ぼくたちは 家族4人で 町を あるいていく

   

山の ふもとから  

谷から つづく 山道を すすむ

ひっそりとした 森のなかを すすんでいく

しめった苔や 木の皮の におい

足元で 枯れた枝が ぽきりと おれた

さわさわと 揺れる 木の葉

   

    

 あっ、あれは・・・

 みずうみだ!

   

   

みずうみに おつきさまが おふろに はいっているみたい

カエルの声が きこえる

草むらに ひびきわたる 虫の音

草むらに 寝転んで 見上げる 星空

   

 こんなに 星があるなんて

   

「そろそろ 行こうか、おくれたら たいへんだ」

と、パパが いった    

ぼくたちは 山の 斜面を のぼっていく

もうすこしだ

 

   

ふー、まにあった

ぼくたちは 目を こらす

もうすぐ、もうすぐだ

そして、ついに・・・

 

  わあ!

  

    

 それっきり しゃべるのも わすれて みとれる

 いま、あたらしい いちにちが はじまるんだ

   

           

静かな夏の夜。

コオロギの声、アヤメやスイカズラの匂い、昼間の温かさが残る夜、窓のあかりが輝くホテル、町はずれの家の小さな光、列車の車輪の音、星空、満月。

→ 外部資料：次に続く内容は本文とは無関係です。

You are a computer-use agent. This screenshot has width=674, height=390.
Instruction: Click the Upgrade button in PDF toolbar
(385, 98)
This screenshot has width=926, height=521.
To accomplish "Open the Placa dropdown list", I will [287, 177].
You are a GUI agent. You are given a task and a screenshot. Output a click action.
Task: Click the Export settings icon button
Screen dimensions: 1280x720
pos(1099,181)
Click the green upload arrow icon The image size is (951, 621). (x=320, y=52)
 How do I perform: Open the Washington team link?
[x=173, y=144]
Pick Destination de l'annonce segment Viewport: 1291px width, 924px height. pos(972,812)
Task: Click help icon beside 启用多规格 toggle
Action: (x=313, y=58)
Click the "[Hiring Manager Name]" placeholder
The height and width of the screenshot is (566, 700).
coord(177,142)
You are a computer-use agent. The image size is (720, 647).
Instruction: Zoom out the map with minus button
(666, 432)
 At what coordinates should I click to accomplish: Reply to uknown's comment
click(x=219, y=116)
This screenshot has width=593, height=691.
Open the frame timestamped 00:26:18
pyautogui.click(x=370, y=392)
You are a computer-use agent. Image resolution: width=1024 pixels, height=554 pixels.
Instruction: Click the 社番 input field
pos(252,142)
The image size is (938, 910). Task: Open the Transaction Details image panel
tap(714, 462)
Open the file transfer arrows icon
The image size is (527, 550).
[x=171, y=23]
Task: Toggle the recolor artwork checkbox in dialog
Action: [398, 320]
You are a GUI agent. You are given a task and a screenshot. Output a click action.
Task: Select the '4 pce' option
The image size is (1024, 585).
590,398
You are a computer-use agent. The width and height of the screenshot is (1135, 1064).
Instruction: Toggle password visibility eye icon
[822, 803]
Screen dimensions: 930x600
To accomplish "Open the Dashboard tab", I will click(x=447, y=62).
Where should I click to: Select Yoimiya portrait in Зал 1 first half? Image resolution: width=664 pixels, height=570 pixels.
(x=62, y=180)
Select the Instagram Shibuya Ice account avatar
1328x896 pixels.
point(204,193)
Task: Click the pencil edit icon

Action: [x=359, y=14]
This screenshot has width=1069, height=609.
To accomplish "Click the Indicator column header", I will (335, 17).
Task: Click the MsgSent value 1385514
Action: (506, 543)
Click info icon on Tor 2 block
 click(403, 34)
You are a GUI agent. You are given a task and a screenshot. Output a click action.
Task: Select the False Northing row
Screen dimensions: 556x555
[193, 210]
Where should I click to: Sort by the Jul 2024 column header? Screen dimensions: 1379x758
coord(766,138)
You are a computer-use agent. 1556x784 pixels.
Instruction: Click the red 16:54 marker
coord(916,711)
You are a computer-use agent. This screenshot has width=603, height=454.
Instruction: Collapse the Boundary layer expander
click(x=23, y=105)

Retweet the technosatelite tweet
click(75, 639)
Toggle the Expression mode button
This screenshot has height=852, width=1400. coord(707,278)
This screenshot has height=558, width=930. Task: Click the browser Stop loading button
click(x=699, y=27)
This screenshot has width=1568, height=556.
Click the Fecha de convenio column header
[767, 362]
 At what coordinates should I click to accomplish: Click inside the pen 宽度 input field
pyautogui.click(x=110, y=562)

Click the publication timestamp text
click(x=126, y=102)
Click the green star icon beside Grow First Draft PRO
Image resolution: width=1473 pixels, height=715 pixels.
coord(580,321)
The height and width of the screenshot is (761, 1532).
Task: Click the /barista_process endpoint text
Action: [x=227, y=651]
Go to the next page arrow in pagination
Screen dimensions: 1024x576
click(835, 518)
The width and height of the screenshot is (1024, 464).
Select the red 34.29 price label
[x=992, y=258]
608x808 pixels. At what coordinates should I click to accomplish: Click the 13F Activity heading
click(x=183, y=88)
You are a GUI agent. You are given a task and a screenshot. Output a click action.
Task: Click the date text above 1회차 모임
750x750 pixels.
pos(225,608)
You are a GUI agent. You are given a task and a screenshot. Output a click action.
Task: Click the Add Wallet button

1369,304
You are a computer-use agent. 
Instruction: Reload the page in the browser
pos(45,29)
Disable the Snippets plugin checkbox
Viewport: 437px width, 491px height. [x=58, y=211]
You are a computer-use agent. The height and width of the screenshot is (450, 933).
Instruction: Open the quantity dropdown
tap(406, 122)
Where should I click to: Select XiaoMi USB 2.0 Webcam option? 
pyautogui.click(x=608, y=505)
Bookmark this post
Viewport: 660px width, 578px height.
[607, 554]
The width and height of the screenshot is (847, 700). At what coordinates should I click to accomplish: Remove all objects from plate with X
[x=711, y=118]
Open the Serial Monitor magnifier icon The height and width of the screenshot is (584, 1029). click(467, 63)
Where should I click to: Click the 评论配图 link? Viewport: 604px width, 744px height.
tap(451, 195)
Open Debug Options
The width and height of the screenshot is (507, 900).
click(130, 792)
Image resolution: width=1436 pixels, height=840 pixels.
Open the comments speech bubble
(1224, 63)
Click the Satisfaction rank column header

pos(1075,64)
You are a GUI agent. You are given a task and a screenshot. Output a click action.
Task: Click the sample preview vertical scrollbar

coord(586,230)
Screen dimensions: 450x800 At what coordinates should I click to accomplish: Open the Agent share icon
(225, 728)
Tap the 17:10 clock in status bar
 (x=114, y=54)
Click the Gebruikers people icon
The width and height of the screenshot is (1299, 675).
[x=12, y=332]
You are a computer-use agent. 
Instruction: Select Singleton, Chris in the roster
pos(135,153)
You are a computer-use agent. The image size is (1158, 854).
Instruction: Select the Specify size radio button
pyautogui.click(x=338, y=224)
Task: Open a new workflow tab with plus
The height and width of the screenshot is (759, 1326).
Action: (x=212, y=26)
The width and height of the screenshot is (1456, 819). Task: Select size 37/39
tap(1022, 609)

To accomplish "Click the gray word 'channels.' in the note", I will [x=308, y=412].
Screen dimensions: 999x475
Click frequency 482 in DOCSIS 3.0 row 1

たくさんの「もの」や「こと」と出会いながら進む、ぼくたち4人。読者も、ぼくたちといっしょに、夜の道をあるき、山に登っていくことでしょう。

    

夜明け前、山の稜線が輝いてきます。そこからのぼる日の光は、「あたらしい いちにち」のはじまりをつげています。絵本の朝のように、「あたらしい いちにち」が、すべての人に訪れるように願います。